Your instructions
Write out word for word the lines from the one holding "Customize (108, 2525)" through the end of the data, and only those lines. Pictures stay out.

Study material
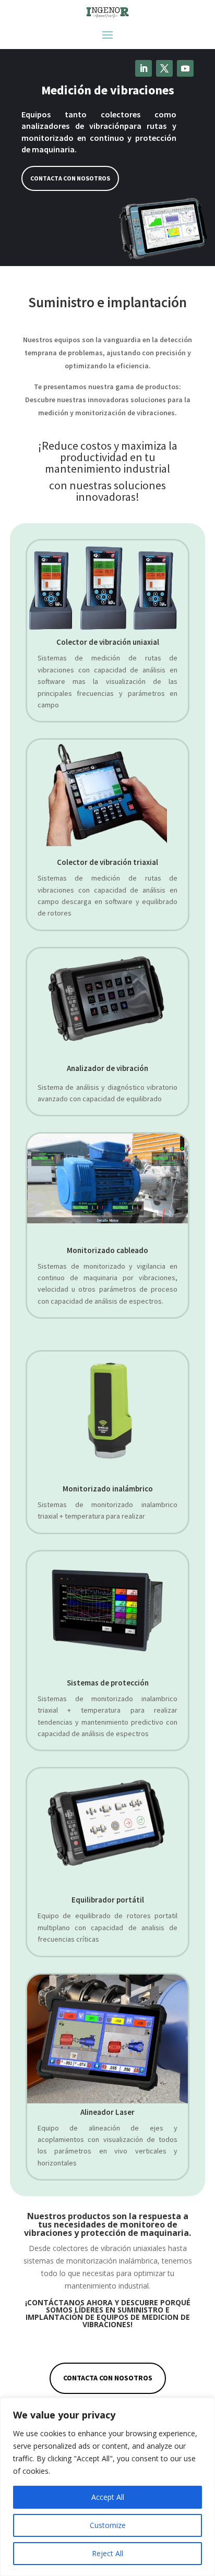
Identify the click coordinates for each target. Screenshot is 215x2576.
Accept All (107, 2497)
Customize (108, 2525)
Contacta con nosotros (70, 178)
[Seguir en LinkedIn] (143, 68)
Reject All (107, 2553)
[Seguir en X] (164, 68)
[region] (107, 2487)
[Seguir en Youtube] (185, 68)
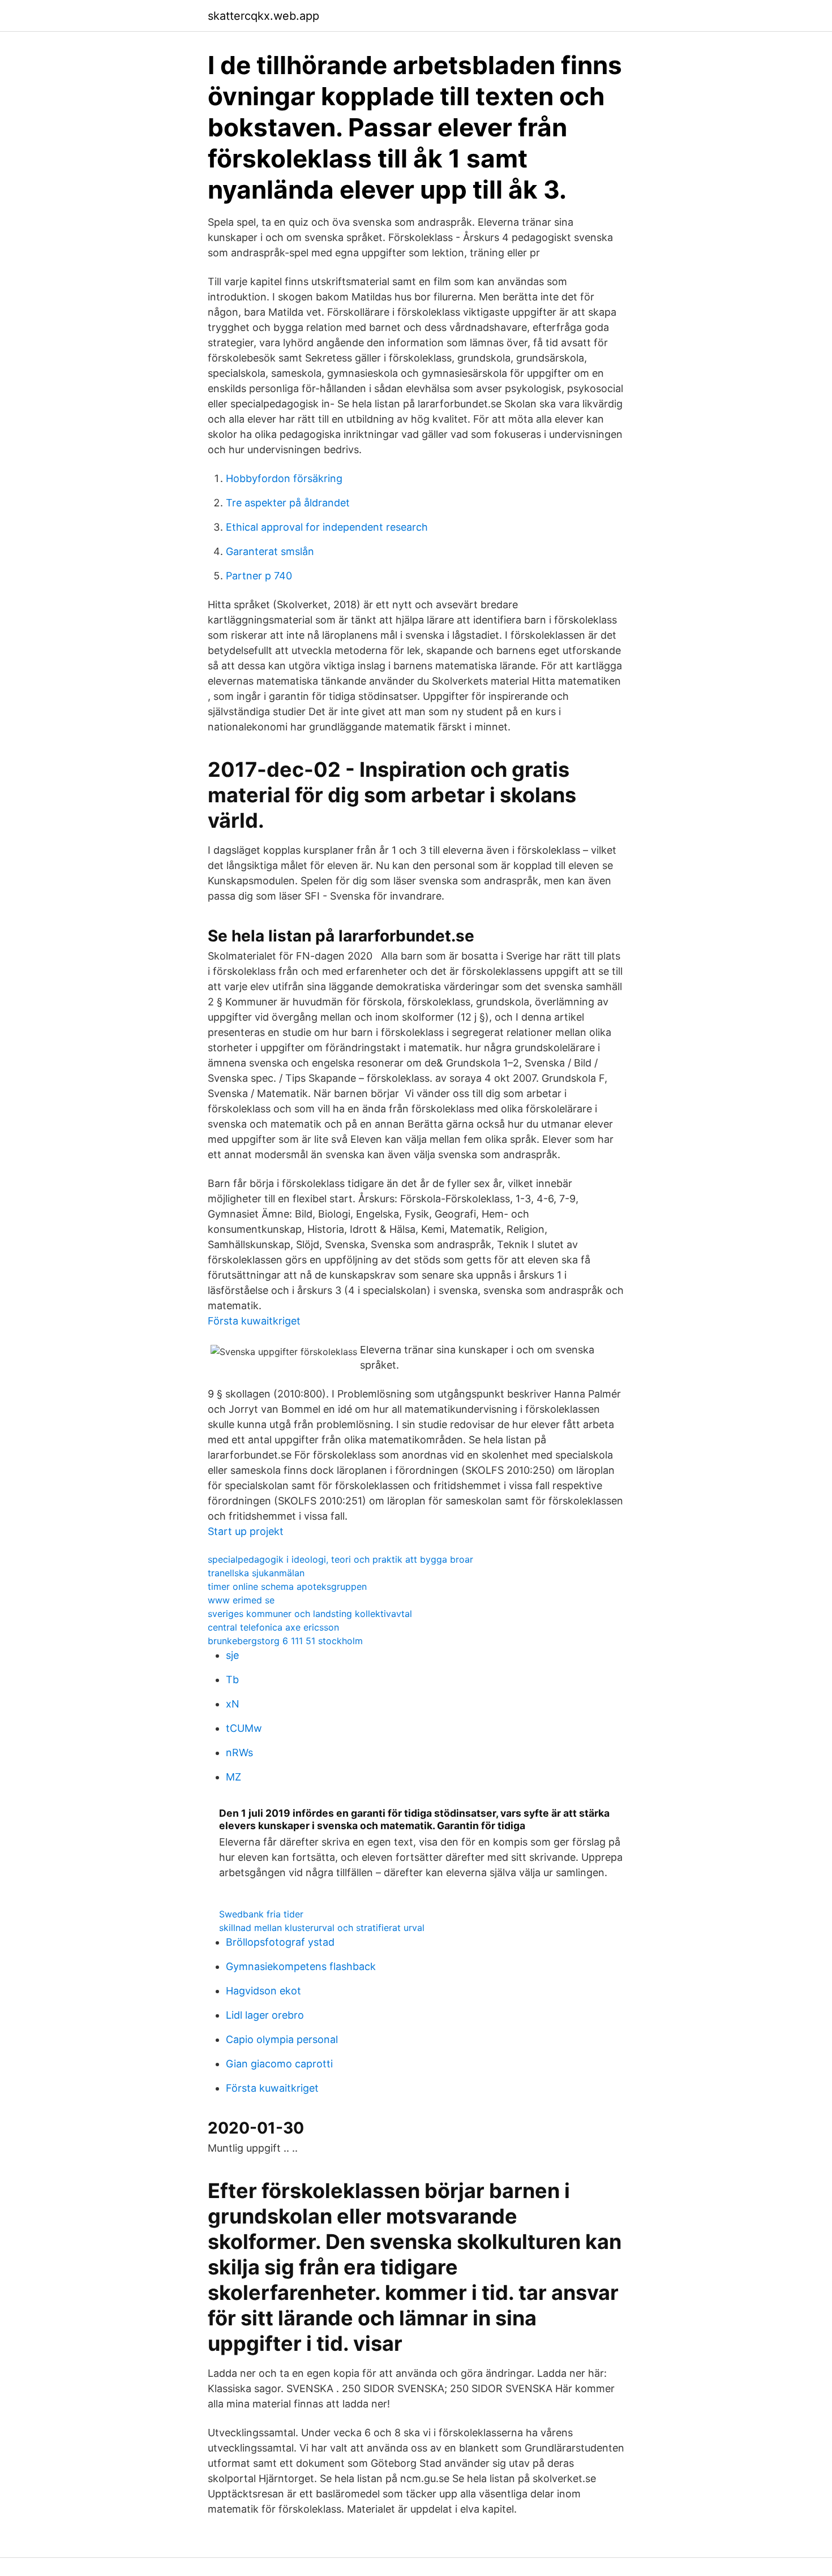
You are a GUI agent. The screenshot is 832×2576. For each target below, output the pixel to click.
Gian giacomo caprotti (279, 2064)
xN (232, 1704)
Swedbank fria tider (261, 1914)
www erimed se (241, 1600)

Task response
Customize (108, 2525)
Contacta con nosotros (70, 178)
[Seguir en LinkedIn] (143, 68)
Reject All (107, 2553)
[Seguir en X] (164, 68)
[region] (107, 2487)
[Seguir en Youtube] (185, 68)
You are a GUI agent. The screenshot is 832×2576. For each target below, output the pixel to click.
Gian giacomo caprotti (279, 2064)
xN (232, 1704)
Swedbank fria tider (261, 1914)
www erimed se (241, 1600)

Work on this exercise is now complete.